**Records**
=== Section Start ===

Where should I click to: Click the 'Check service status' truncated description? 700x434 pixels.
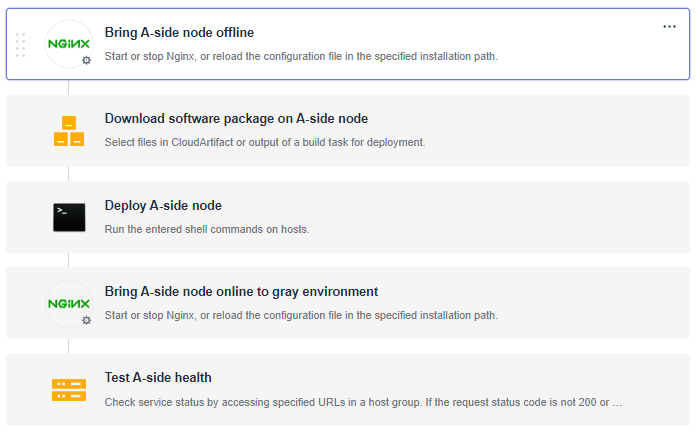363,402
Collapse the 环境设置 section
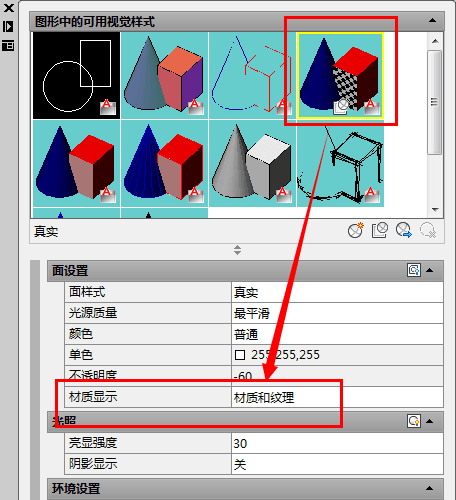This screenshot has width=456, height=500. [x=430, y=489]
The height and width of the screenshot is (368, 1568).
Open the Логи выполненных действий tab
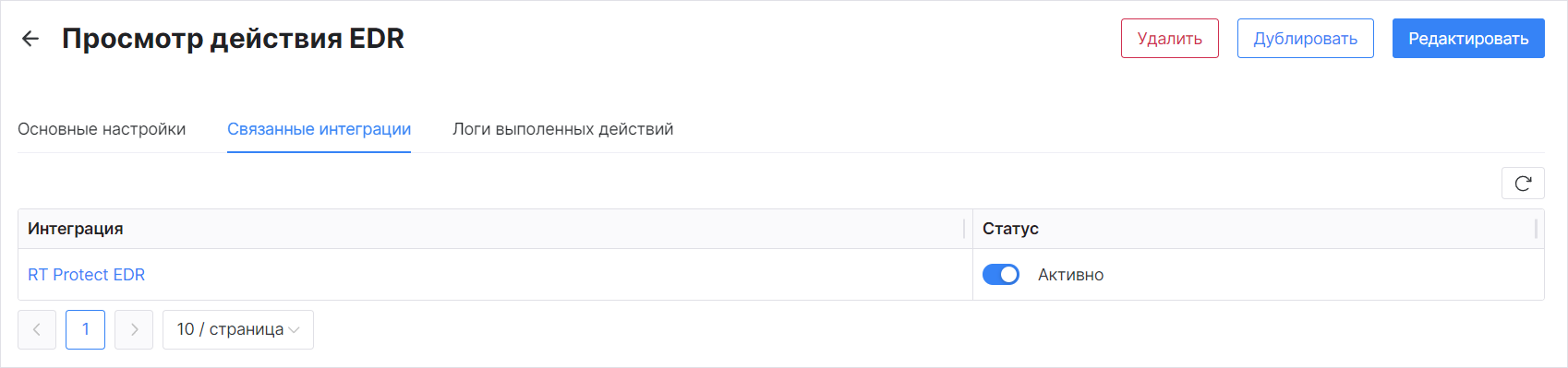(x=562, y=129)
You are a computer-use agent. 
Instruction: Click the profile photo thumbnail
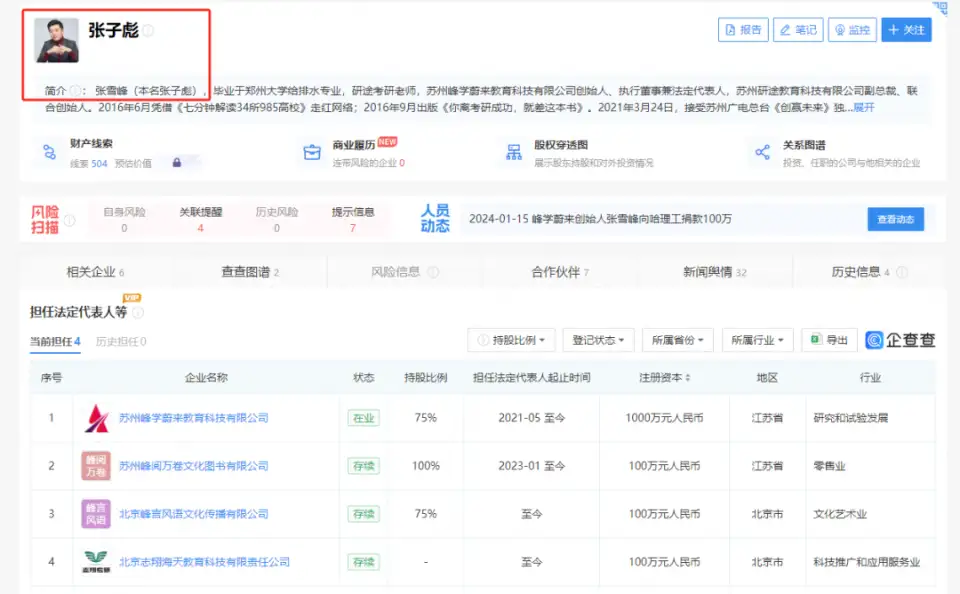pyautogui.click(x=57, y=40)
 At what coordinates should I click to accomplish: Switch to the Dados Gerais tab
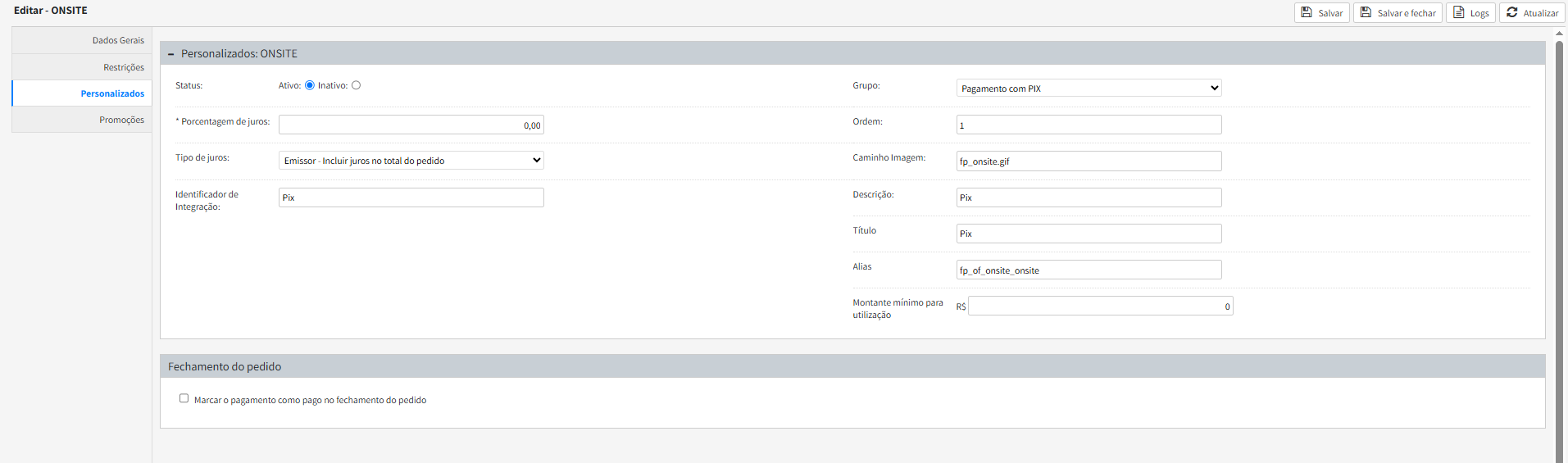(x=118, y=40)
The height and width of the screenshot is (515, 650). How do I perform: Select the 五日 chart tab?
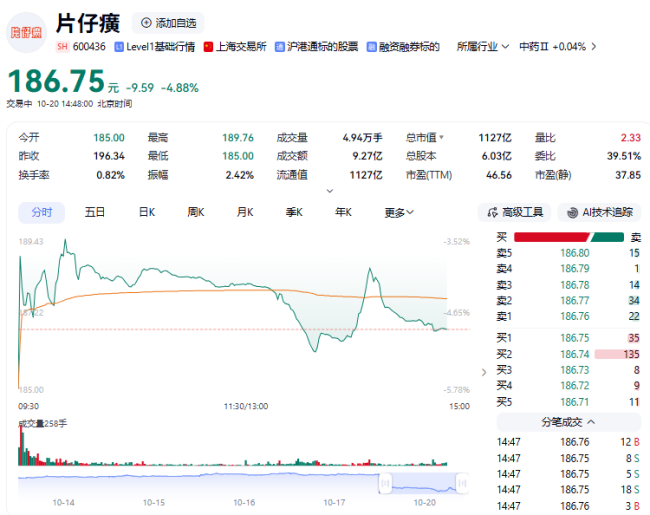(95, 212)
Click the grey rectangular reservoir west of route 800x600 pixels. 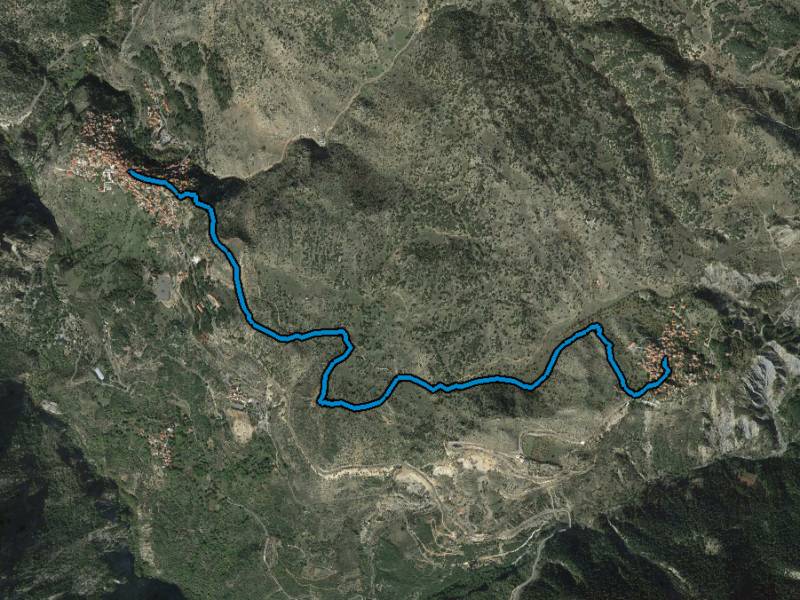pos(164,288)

=== Section End ===
=== Section Start ===

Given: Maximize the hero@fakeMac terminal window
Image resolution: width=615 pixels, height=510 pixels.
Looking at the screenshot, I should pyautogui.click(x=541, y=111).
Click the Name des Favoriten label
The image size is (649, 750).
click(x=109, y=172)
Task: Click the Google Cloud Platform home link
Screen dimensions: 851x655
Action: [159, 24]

=== Section End ===

**What you will do**
Excluding any pictures, print exactly the lines of the listing above from the line with "Where should I" to the line with "The height and width of the screenshot is (368, 1568).", both ends included.

**Result for this exercise**
Where should I click to: Click the 'Check service status' truncated description? 700x434 pixels.
363,402
Collapse the 环境设置 section
This screenshot has width=456, height=500. [x=430, y=489]
The height and width of the screenshot is (368, 1568).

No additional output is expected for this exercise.